Kami de protection, d'amour et de fortune
Une princesse chamanique du début du Yamato, elle est vénérée dans la religion populaire japonaise et le mythe de la cour comme la fille de l'empereur Kōrei et l'énigmatique épouse d'Ōmono-nushi, le kami du sacré mont Miwa. Son histoire ancre le paysage sacré de la plaine de Nara.
Appelée Yamato-totohi-momoso-hime (倭迹迹日百襲姫), elle est centrale à la tradition de Miwa. Dans la légende, son mari divin la visitait la nuit ; lorsqu'elle chercha sa véritable forme, la tragédie s'ensuivit, et elle fut enterrée à Hashihaka—« la tombe des baguettes ». Le kofun de Hashihaka à Sakurai, Nara, largement considéré comme le premier grand tumulus en forme de clé au Japon, est désigné par l'Agence de la Maison impériale comme son tombeau. Certains chercheurs l'associent plutôt à Himiko de Yamatai, soulignant comment son récit se situe à la croisée de la religion et de la royauté du début du Yamato. Bien qu'elle ne soit pas une figure bouddhiste, elle est rappelée comme une médium semblable à une miko qui liait cour et divinité.

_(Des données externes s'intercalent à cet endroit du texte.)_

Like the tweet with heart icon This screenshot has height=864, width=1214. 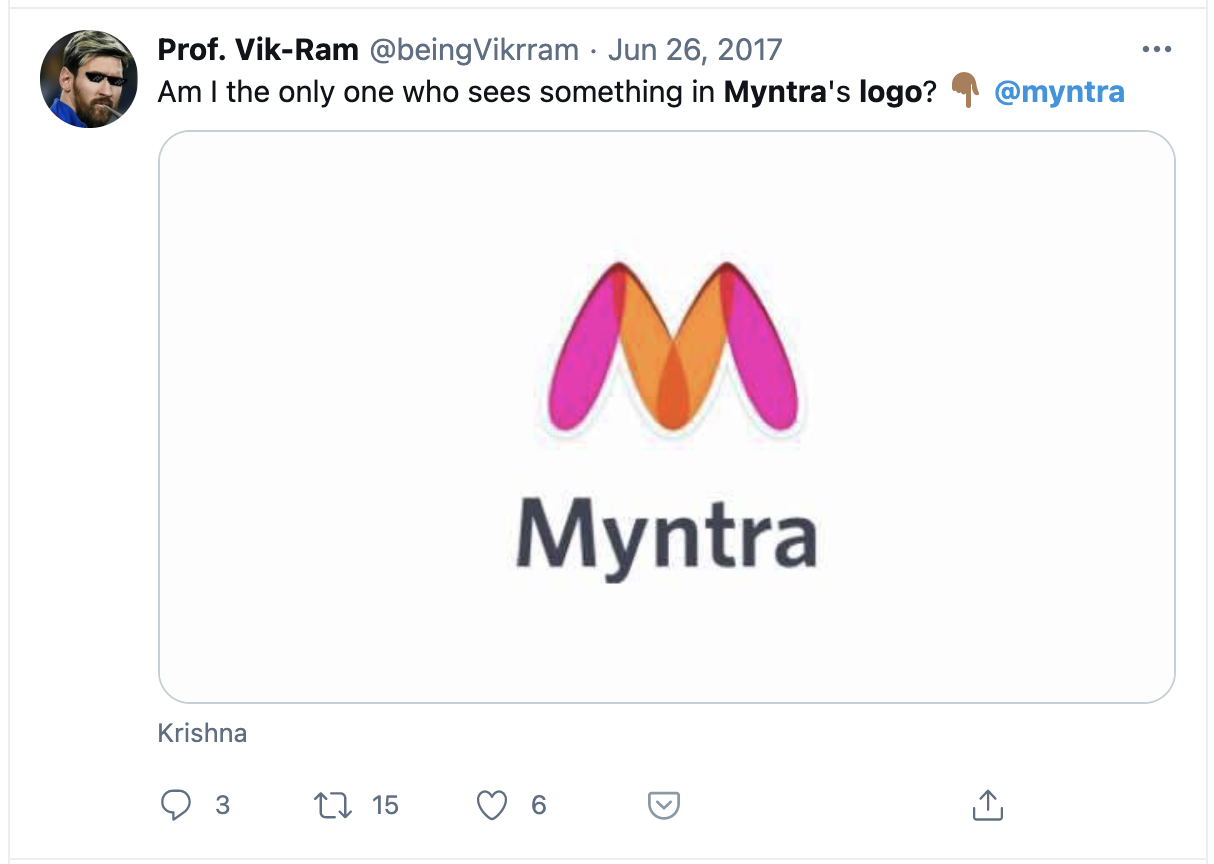pyautogui.click(x=492, y=805)
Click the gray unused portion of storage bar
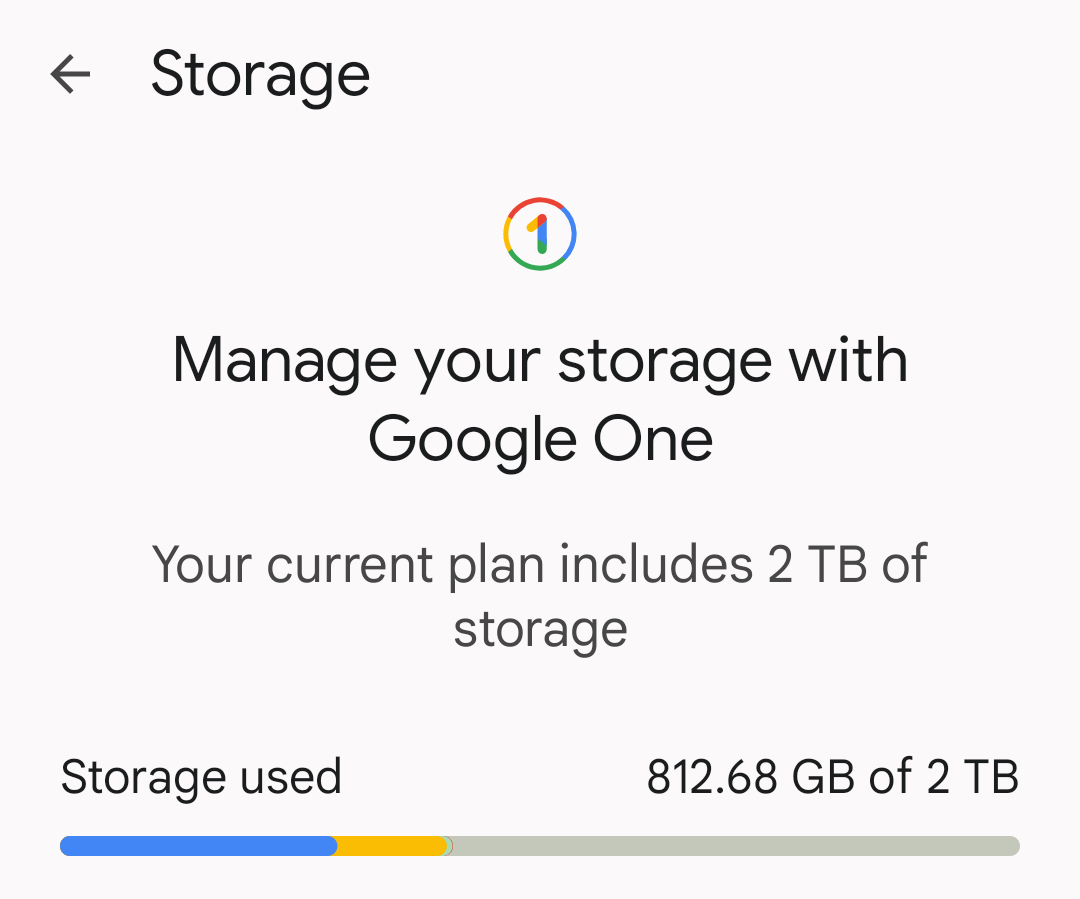This screenshot has height=899, width=1080. tap(736, 846)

Aujourd'hui, sa mémoire perdure autour du mont Miwa et des environs du sanctuaire Ōmiwa, bien que Hashihaka lui-même n'ait pas de statut UNESCO ni de pèlerinage formel. Elle reste notable en tant que figure liminale—princesse, chaman et déesse populaire—incarnant l'intimité de la foi Miwa entre les dirigeants, la terre et les kami.